Mar 30, 2023
TORN APART: Debris surrounds the exterior of the typhoon-destroyed 40-year-old Guam Fishermen's Co-op building Tuesday, June 6, 2023. Joe Taitano II/The Guam Daily Post
The 40-year-old Guam Fishermen's Co-op building in Hagåtña was ripped open by Typhoon Mawar like a can of sardines. The smell was even worse.
On a normal day, customers might be perusing the shop for fresh local seafood. On Tuesday, however, the front door of the facility, emblazoned with stickers from fishing charters and supportive local brands, was seen blown off. The sun shone in through a skylight that had been created, ripped into the roof of the shop, courtesy of the typhoon. Water was everywhere.
"I got power, to be honest, but I need to isolate these wires," said Manny Duenas, president of the Guam Fishermen's Cooperative Association. "I don't want somebody to be standing there and – bzzzzt!"
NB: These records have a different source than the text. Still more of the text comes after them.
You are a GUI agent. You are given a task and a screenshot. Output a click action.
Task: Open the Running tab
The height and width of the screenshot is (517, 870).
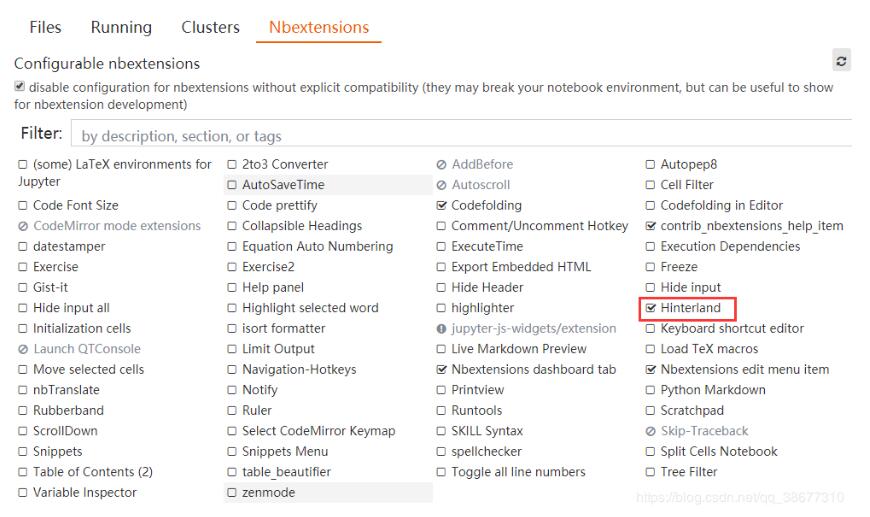click(x=121, y=28)
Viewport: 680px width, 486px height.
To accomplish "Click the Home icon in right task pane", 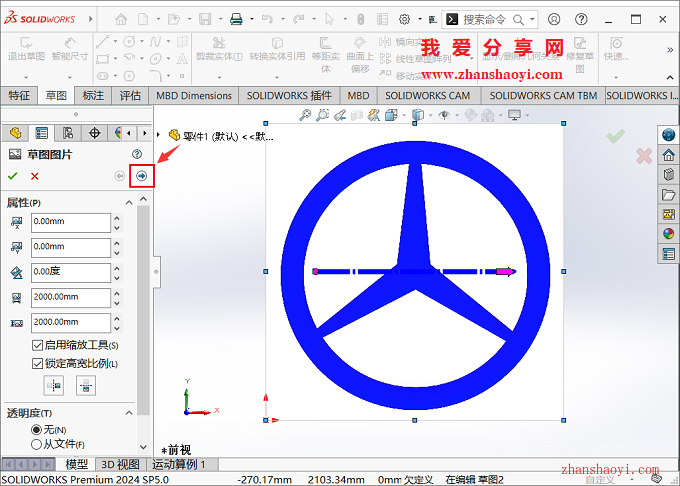I will [x=668, y=155].
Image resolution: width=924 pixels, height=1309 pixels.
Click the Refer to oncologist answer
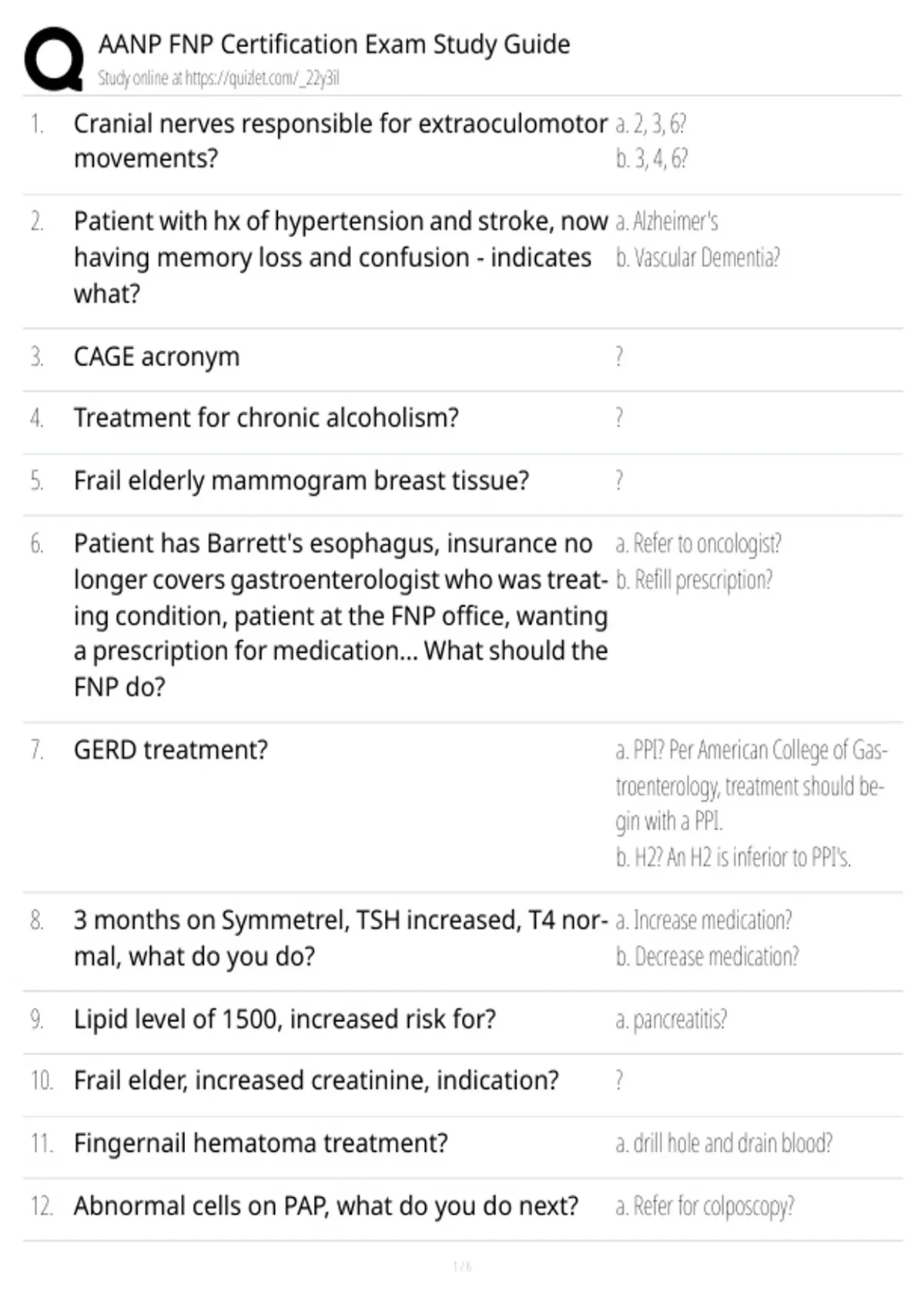pos(698,544)
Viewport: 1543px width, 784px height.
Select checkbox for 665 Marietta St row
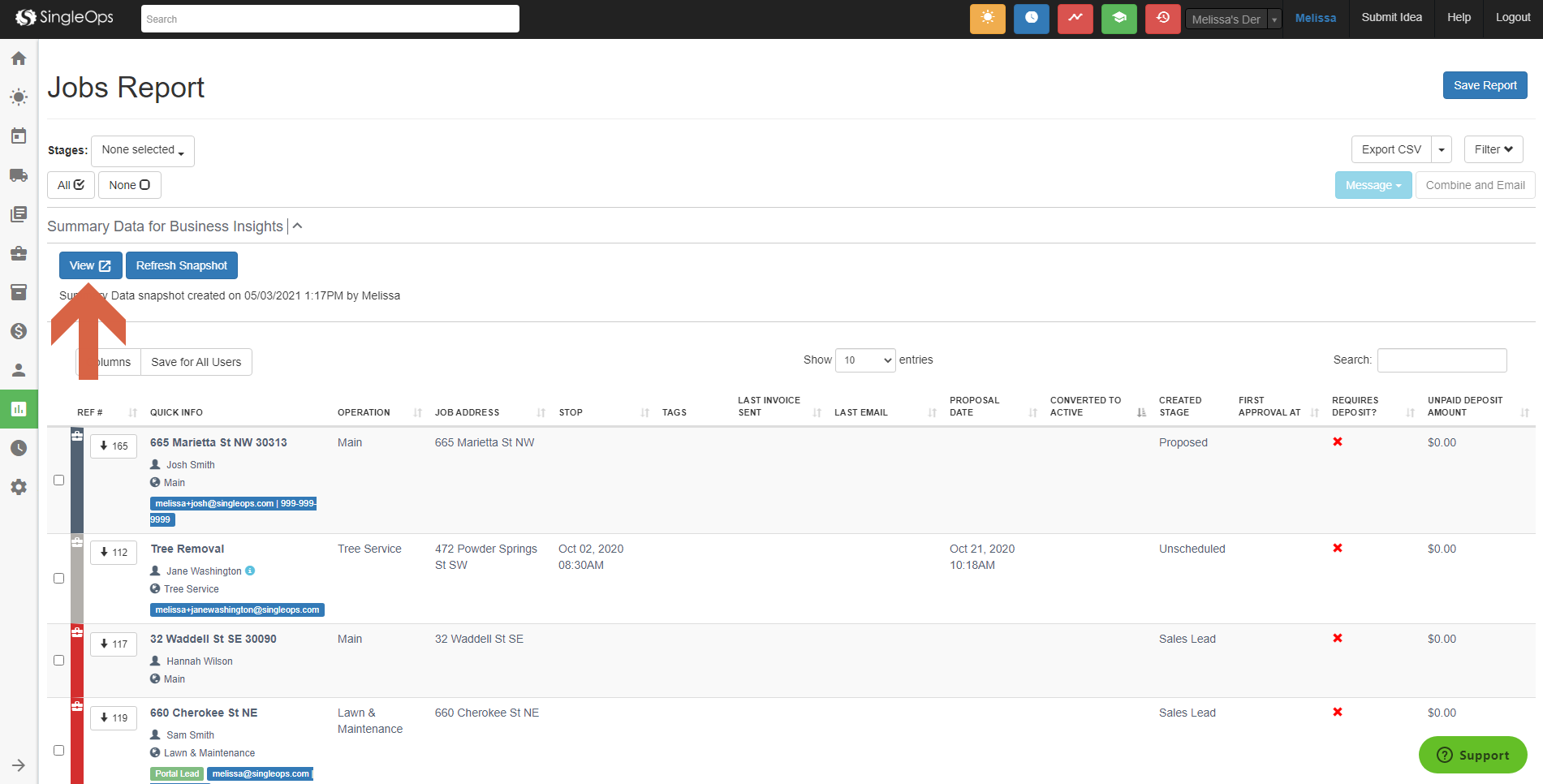click(x=58, y=480)
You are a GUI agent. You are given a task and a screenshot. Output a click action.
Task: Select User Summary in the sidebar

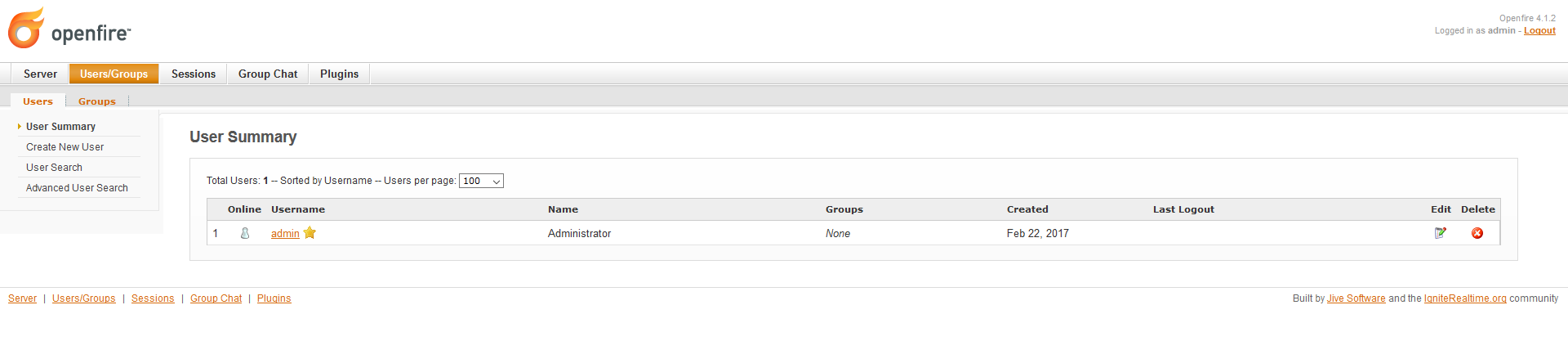tap(60, 127)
Duenas stood in the doorway of what used to be the fish-processing area of the building, as his staff worked to carry out whatever equipment could be salvaged. Mawar had done some of the heavy lifting, scattering pieces of equipment over the nearby streets.
"We already located maybe about 40% of our stuff," he said. "Just the big stuff now that we have to get. Our freezer blew off."
The control panel for the facility's 4,000-gallon fuel pump, which supplied the Gregorio D. Perez Marina, was wet and inoperable. About $15,000 worth of product was ruined or lost during the storm, Duenas said, and has taken to boiling down whatever scraps remained to cope with the smell. He said he can't get anyone to pick up the garbage.
'I've never seen this much devastation'
The co-op has seen better days. At one point, years ago, there were about 25 staff on hand, Duenas said. Now he has just four employees to do the heavy lifting, and "more than half (of them), they all lost their home. So we quit at 2 o'clock, so they can go do their home repair. And we help them as much as we can, but it's really rough for everybody right now."
The entirety of the already aging facility, which Duenas suspects was originally donated to the co-op by the military, will have to be demolished.
"We were in the top five of the Korean (tourist) places to visit. I didn't know that, until two operators said, ‘Hey Manny, you guys are in the top five.' Top five of what? Hit Radio 100?" Duenas joked.
Things were starting to recover some after the hard days of the COVID-19 pandemic, but Mawar will set things back again. Duenas said he's had trouble getting federal aid for the co-op after the building was damaged in previous storms, and he isn't confident he’ll get much now. He said no one in the local government has stopped by to offer any assistance.
"I've never seen this much devastation in my life," he said.
'Our intention is to keep it alive'
About 60% of the members of the Guam Fishermen's Cooperative had large enough operations to sell directly to restaurants, Duenas said, and only came to him when they had a surplus. It's the small guys, he said, who fish to support their families, who will hurt while the co-op is offline.
It's getting ever more difficult to keep up the practice, he said, as fishers face higher costs and stricter regulations, and marine preserves that shut them out.
"Our intention is to keep it alive," Duenas said. "Because once we're gone, there's nothing to keep it going. Nothing. There's so many people, (like) the federal government, (who want) to take half our ocean away for marine protected areas."
A temporary container building nearby could serve as a new home for the co-op, but it was also damaged by Mawar and first will have to be repaired and renovated.
The container building was meant to house the co-op as it transitions into a new, permanent building, Duenas said, but the move was stymied due to renovation issues. A brand-new co-op building was originally expected to be finished by 2022, and millions of dollars had already been set aside for the construction he said.
"The problem is me, I’ll be honest with you," he told The Guam Daily Post.
"I'm old, I'm sick, and I need to strategize my operation so I don't lose revenue. Because we live ... almost hand-to-mouth. And if I have to shut down for several weeks, that really hurts."
There's no timeline for when things will reopen, Duenas said, especially with his employees facing their own hardships at home. But Duenas said he does intend to keep things going.
"I’m so tired, but it's like cancer – either you got it, you’re in remission, or you die," Duenas said, with a laugh.